(DATA SHOWN)

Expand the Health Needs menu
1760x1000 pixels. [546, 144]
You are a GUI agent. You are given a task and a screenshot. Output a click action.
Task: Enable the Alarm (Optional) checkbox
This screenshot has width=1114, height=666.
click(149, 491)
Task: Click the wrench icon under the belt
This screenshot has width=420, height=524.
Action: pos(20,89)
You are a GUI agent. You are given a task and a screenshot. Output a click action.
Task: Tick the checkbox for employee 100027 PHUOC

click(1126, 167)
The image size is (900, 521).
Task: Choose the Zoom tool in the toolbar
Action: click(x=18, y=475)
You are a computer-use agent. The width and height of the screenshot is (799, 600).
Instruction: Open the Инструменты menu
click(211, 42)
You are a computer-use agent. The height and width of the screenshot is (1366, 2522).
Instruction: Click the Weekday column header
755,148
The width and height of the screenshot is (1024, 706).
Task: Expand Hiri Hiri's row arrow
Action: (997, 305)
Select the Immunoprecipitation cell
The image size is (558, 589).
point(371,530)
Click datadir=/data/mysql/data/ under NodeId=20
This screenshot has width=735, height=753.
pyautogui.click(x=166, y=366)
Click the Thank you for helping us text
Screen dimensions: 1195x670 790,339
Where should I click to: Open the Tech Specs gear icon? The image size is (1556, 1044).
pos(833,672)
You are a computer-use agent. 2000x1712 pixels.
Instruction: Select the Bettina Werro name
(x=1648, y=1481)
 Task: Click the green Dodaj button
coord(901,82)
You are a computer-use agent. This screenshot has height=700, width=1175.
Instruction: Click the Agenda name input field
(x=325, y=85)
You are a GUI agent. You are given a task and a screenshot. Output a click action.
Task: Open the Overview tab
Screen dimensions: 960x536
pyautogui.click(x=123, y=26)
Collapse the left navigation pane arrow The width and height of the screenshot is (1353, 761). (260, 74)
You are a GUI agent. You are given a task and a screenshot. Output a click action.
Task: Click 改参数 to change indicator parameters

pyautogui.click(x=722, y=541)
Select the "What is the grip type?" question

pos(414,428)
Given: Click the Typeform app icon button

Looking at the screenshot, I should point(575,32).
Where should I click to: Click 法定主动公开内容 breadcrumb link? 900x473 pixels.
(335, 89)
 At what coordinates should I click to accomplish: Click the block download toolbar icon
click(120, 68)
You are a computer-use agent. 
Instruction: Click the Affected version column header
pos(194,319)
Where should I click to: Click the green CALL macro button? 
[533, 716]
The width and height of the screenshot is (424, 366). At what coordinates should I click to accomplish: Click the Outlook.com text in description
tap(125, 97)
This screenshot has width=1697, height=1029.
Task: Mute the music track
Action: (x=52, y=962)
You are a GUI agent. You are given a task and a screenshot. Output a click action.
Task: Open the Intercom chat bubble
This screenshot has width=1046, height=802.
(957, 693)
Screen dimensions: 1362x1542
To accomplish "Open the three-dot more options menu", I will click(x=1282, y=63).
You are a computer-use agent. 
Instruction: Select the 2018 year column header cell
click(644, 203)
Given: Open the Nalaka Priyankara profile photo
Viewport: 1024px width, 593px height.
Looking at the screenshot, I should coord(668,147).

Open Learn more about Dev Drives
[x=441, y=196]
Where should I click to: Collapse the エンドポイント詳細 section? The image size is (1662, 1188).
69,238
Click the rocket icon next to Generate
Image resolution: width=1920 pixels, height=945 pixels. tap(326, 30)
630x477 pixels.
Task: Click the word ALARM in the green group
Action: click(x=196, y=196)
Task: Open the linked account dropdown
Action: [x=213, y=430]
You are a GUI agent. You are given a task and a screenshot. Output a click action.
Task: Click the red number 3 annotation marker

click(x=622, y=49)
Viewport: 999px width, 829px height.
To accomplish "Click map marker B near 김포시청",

(End DATA SHOWN)

• _DIRECTIONS_:
Gather each line in the entries above where the string "computer" is found.

• _REPLY_:
You are a computer-use agent. The width and height of the screenshot is (799, 600).
You are a computer-use agent. The height and width of the screenshot is (1366, 2522).
You are a computer-use agent. 2000x1712 pixels.
You are a computer-use agent. This screenshot has height=700, width=1175.
You are a computer-use agent. 
You are a computer-use agent. 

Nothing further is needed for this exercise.